-- DATA FOR THIS TASK follows --

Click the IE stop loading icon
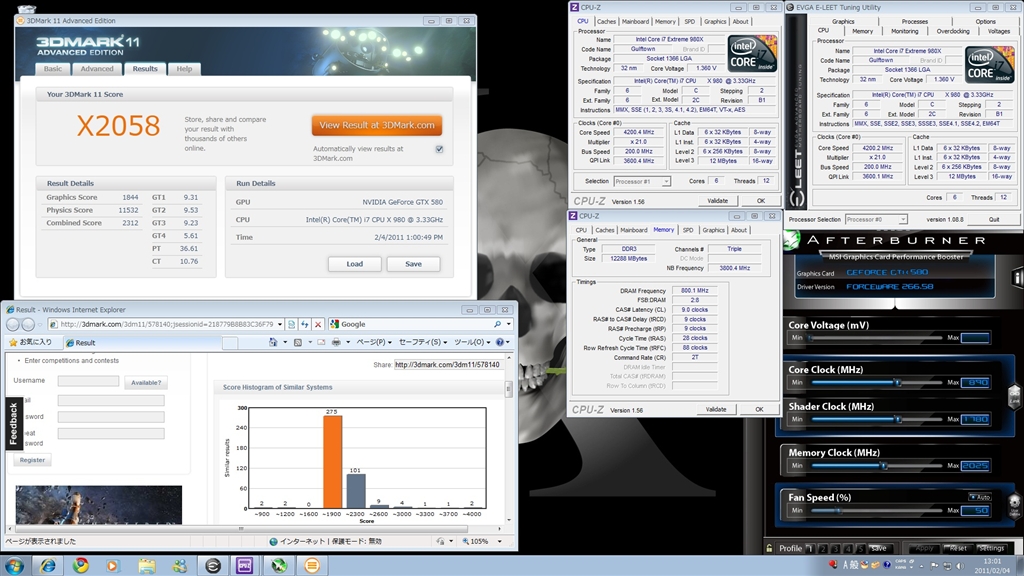pos(318,324)
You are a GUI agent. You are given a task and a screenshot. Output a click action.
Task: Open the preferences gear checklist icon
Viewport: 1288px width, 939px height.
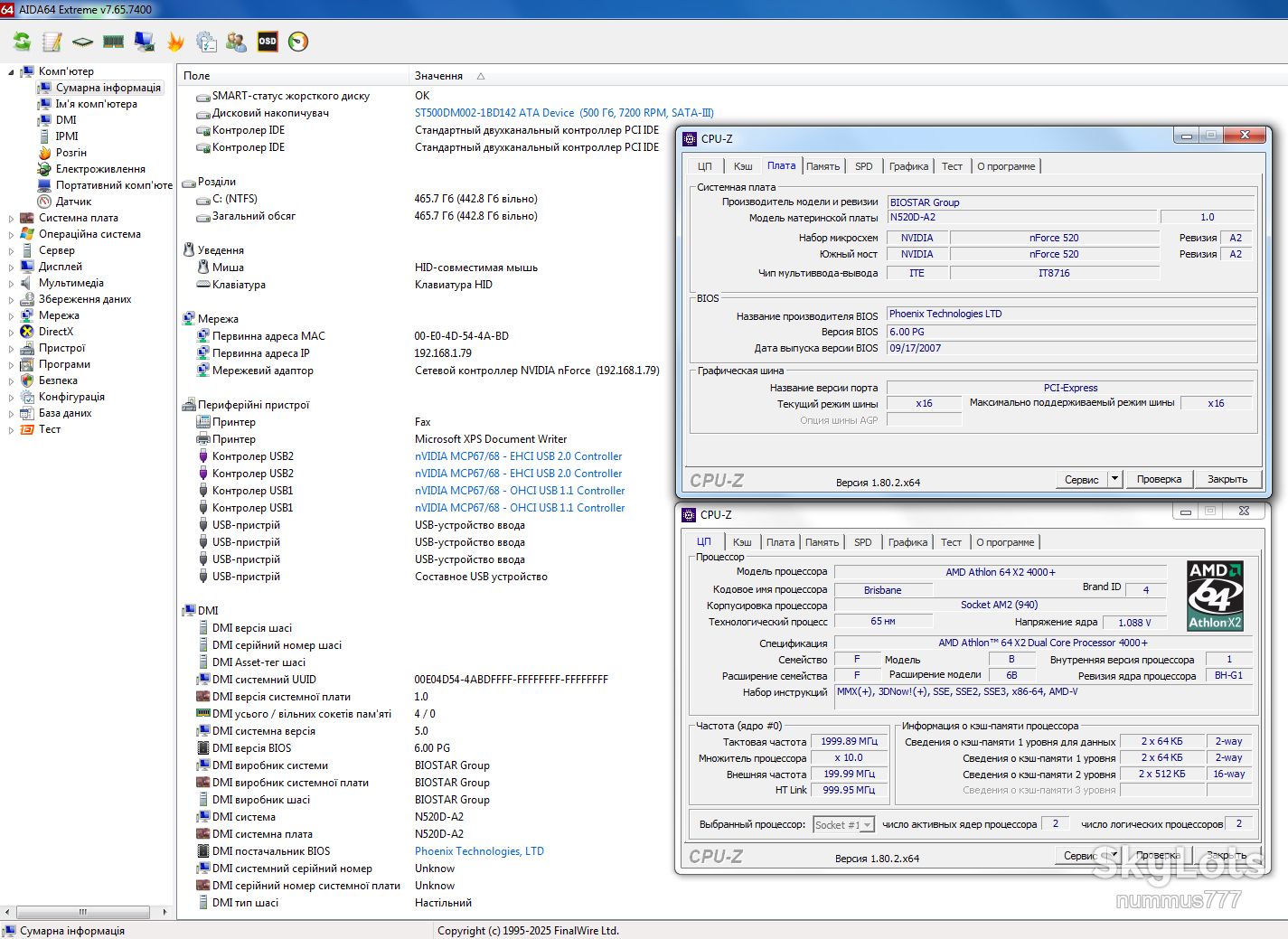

-- DATA FOR THIS TASK concluded --

Only the lines from the one holding "You are a GUI" through the end of the data are to be printed, exactly as they stand and with no pictures.

FINISHED TASK:
You are a GUI agent. You are given a task and a screenshot. Output a click action.
Task: Open the preferences gear checklist icon
Viewport: 1288px width, 939px height.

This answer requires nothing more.